Pues un neofito escribiendo. Sucede que compre dos cajones, con sus bocinitas de 15" y sus tweetersitos, asi que volvi mis bocinas de PC, que constaban de una para bajos de 4", creo, dos chiquitas de 2" y dos de 3", por recomendacion de un amigo que me dijo para tener buenos medios, en un solo cajon... lo conecte todo a un stereo (un cajon y la bocina rara de un lado, y del otro un cajon solito) y de ahi a la compu... es que no tengo amplificador.
bien.
Me salio una tarjetita de audio para 5.1 canales, y note que trae tres salidas (f-out, r-out y c/lfe c) y mi pregunta es esta: como puedo adaptar lo que tengo ya para hacerlo jalar con los 5.1 canales? me conviene? bueno, *muchas gracias*


----------



## Apollo (Nov 23, 2006)

Hola the_dark_zero:

Necesitas un par de amplificador más, el que tienes sería para las bocinas delanteras, uno estéreo más para las bocinas traseras, y otro monoaural para el Woofer.

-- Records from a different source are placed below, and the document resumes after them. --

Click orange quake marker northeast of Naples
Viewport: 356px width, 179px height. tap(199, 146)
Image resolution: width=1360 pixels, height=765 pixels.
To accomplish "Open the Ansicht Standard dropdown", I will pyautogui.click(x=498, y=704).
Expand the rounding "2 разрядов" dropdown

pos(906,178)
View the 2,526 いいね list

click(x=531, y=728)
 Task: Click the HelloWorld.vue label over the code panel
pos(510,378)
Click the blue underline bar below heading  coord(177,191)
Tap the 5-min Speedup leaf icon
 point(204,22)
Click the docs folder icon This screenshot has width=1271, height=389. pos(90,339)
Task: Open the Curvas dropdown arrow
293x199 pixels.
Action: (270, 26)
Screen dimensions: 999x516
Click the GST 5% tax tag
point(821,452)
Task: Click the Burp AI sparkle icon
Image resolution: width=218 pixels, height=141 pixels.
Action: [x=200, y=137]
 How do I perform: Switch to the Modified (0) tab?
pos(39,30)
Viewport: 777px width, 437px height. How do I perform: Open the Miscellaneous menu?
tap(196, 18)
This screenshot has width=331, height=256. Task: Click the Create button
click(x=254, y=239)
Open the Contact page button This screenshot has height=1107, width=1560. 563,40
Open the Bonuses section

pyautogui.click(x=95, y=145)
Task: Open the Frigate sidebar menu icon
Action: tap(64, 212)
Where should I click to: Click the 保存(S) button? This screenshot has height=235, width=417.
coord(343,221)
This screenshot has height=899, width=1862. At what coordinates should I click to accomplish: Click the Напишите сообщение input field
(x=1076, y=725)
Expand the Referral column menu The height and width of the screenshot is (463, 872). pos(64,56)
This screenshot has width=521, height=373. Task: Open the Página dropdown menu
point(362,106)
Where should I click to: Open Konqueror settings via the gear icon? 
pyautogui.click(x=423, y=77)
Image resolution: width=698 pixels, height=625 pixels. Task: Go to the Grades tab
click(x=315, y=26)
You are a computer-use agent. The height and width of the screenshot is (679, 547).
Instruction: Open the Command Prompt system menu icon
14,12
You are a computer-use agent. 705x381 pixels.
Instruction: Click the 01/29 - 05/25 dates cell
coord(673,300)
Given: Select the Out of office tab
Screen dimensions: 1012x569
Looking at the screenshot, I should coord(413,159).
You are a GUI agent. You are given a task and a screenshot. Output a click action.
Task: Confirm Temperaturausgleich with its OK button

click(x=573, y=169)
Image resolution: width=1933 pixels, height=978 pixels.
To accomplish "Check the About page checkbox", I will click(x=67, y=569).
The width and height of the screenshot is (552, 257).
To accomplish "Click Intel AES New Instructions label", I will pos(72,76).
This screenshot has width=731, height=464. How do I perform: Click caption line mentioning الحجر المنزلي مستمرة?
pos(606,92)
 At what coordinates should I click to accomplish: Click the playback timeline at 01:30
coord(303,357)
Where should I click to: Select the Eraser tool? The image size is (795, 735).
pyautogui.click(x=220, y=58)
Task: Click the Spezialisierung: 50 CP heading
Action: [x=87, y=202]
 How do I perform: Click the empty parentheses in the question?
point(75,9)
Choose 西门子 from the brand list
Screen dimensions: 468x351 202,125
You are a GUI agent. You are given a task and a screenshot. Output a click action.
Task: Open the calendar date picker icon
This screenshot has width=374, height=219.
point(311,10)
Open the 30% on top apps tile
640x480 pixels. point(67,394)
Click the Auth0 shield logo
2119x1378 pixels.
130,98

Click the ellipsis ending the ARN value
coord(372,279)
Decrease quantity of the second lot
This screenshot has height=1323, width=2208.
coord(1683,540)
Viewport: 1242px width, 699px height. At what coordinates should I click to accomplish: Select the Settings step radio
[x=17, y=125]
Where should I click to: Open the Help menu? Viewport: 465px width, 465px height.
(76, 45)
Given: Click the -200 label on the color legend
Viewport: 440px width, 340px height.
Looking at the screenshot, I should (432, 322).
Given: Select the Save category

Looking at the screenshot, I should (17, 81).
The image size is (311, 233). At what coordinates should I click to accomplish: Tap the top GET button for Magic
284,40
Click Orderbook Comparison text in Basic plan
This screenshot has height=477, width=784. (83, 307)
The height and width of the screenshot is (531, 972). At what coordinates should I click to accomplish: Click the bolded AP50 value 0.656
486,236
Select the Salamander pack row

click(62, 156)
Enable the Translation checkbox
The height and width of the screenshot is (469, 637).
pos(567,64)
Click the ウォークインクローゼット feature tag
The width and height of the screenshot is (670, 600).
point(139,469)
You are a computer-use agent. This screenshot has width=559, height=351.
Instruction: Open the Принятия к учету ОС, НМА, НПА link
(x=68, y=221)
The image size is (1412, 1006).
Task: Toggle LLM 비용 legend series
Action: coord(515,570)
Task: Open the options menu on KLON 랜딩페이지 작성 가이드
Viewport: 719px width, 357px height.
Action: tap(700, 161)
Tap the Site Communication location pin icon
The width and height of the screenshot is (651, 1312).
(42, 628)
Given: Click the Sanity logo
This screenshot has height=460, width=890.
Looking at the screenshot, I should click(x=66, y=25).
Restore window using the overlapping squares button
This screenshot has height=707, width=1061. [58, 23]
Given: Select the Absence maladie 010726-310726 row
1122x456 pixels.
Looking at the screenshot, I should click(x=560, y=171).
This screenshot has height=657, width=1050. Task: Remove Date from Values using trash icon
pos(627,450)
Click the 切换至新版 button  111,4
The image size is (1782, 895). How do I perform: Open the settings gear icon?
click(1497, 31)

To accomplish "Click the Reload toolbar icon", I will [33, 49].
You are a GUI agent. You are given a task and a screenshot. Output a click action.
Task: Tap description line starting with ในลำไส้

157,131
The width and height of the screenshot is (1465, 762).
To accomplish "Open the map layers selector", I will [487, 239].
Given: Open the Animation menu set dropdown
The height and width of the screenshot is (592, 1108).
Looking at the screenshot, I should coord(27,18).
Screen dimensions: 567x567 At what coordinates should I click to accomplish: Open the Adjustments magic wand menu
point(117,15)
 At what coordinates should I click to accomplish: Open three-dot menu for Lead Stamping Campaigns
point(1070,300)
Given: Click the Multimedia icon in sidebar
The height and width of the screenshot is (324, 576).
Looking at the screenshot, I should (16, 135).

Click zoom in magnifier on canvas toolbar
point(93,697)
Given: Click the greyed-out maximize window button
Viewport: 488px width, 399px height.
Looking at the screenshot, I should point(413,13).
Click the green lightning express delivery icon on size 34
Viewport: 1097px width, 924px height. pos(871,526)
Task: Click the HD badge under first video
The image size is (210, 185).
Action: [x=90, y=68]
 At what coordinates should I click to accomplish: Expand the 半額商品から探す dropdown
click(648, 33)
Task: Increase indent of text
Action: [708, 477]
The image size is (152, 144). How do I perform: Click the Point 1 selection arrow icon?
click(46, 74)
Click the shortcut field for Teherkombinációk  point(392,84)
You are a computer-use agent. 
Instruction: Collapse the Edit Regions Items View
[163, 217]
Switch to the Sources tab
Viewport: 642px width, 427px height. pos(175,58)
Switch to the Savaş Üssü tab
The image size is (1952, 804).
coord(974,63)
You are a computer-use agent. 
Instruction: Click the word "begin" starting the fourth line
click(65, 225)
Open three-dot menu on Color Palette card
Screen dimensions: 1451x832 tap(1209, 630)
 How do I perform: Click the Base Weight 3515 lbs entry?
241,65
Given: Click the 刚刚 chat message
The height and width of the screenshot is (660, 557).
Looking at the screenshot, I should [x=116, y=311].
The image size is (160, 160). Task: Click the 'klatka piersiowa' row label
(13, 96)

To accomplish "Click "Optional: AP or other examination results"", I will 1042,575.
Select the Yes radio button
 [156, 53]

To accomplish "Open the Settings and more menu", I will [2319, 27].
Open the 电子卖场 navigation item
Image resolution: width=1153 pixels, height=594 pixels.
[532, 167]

Cada conexión va por separado desde la salida de la trajeta hasta cada uno de los amplificador, y a la salida de los amplificador conectas las bocinas (de preferencia en pares iguales), excepto el woofer que normalmente sólo es una bocina.

Si te conviene, pero siempre y cuando los amplificador que faltan no sobrepasen al valor de unas teatro en casa 5.1 para PC, que por cierto ya no están tan caras como antes.

Espero y te sea útil esta información.
Un saludo al foro


----------



## capitanp (Nov 23, 2006)

Aca tenes dos tutoriales que no es exactamente lo que buscas pero se complementan

http://www.pasarlascanutas.com/cablepc/cablepc.htm

http://www.pasarlascanutas.com/cine_en_casa_con_divx/cine_en_casa_con_divx.htm


Saludos


----------



## the_dark_zero (Nov 24, 2006)

entonces tendria que poner mis bafles en una posicion (frontal o trasera) y la bocina armada en la salida central (mono), y ademas conseguirme otro par de bocinas para la posicion que me falte? 
se puedo armar un amplificador casero para el monoural? 
La bocina armada solita no es buena con los bajos... entonces no seria bueno, verdad?


----------



## Apollo (Nov 25, 2006)

Hola the_dark_zero:

Exactamente así sería la colocación de las bocinas, si tu bocina armada no es muy buena para bajos puedes poner un pasabajos para enviar solamente las señales de baja frecuencia hacia esa bocina.
Y si, también se puede hacer un amplificador casero para esa bocina central.

Aqui te dejo un link con algunos Amplificadores para armar.

Suerte!
Un saludo al foro


----------